Task prompt: Whenever a line in the material below contains "computer", copy that line.

──────── Task input ────────

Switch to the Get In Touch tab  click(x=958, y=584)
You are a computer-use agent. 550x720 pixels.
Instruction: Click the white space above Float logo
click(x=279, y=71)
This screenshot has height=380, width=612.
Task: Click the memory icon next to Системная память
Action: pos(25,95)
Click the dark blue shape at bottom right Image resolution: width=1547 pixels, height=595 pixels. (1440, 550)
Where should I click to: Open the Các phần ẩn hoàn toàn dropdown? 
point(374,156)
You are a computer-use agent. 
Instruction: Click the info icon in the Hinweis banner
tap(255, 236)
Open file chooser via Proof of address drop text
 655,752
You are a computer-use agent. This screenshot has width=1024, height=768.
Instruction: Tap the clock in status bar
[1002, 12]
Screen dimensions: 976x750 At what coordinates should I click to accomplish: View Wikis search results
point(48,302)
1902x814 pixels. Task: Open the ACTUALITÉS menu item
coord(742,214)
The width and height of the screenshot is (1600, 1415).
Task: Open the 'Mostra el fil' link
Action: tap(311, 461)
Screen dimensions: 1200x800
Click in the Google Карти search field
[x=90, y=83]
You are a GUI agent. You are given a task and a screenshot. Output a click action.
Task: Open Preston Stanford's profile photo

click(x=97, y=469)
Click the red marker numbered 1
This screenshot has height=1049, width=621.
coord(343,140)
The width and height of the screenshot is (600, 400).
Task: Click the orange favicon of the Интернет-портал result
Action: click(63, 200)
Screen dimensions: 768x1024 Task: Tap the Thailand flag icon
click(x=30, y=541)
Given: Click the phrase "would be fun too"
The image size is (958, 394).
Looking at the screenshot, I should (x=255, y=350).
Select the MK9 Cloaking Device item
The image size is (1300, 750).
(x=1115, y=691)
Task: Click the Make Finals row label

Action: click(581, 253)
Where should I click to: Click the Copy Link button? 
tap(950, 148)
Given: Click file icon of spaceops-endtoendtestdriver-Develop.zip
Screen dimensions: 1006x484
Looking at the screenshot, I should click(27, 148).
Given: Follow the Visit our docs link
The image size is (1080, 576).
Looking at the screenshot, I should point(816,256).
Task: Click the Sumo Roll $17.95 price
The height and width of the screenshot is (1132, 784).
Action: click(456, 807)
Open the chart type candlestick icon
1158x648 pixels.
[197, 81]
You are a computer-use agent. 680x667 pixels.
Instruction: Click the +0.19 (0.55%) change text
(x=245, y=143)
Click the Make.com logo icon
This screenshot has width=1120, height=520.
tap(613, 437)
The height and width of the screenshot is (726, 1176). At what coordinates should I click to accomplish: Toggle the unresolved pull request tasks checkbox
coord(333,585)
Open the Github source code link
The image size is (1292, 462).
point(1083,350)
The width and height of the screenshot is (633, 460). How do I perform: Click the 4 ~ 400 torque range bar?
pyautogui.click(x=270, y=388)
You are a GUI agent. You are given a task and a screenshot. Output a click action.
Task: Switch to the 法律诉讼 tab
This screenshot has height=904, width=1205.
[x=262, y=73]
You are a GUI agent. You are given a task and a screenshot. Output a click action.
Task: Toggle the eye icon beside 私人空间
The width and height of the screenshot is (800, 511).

────────

Solution for this problem:
You are a computer-use agent. 550x720 pixels.
You are a computer-use agent. 
You are a computer-use agent. This screenshot has width=1024, height=768.
You are a computer-use agent. 680x667 pixels.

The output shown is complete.